• _Goal of the exercise_: All that is wanted is the exact lines from the first line of the data below through the line with "699x616 pixels.", both ends included, with pictures omitted.

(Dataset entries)

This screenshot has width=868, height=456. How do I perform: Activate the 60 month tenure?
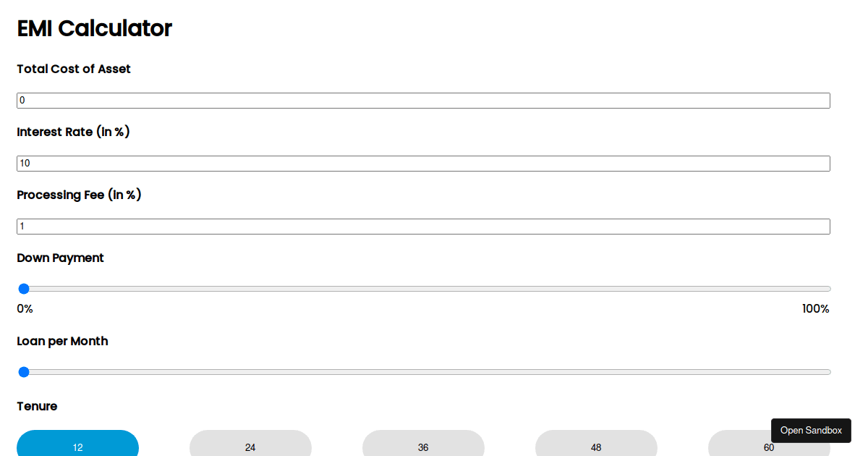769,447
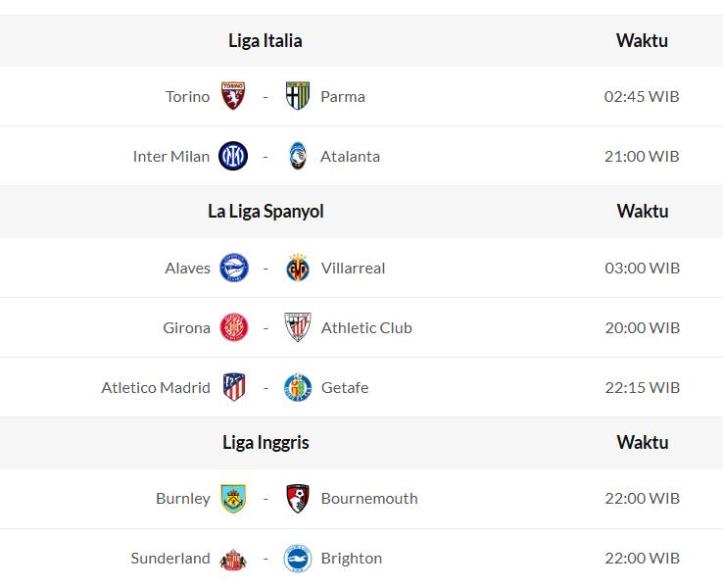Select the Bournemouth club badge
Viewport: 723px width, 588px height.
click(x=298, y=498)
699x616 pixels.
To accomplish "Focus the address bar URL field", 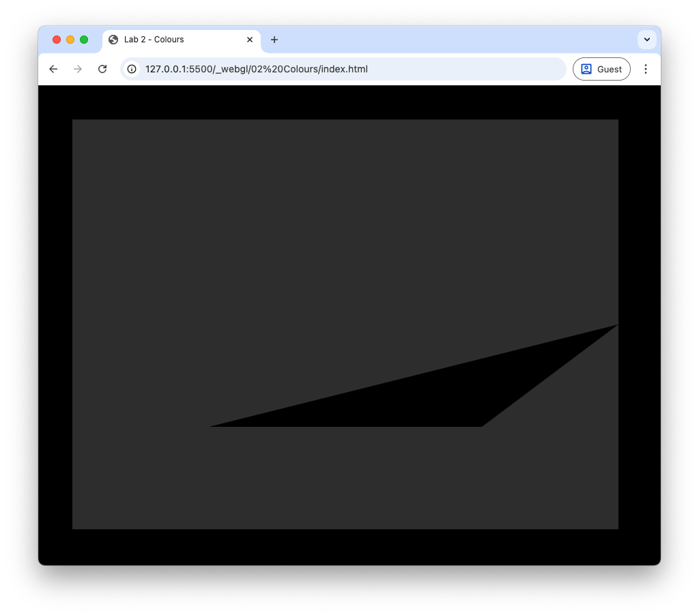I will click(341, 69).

• _Exercise output_:
This screenshot has width=868, height=456. How do I perform: Activate the 60 month tenure?
769,447
Select the Bournemouth club badge
Viewport: 723px width, 588px height.
click(x=298, y=498)
699x616 pixels.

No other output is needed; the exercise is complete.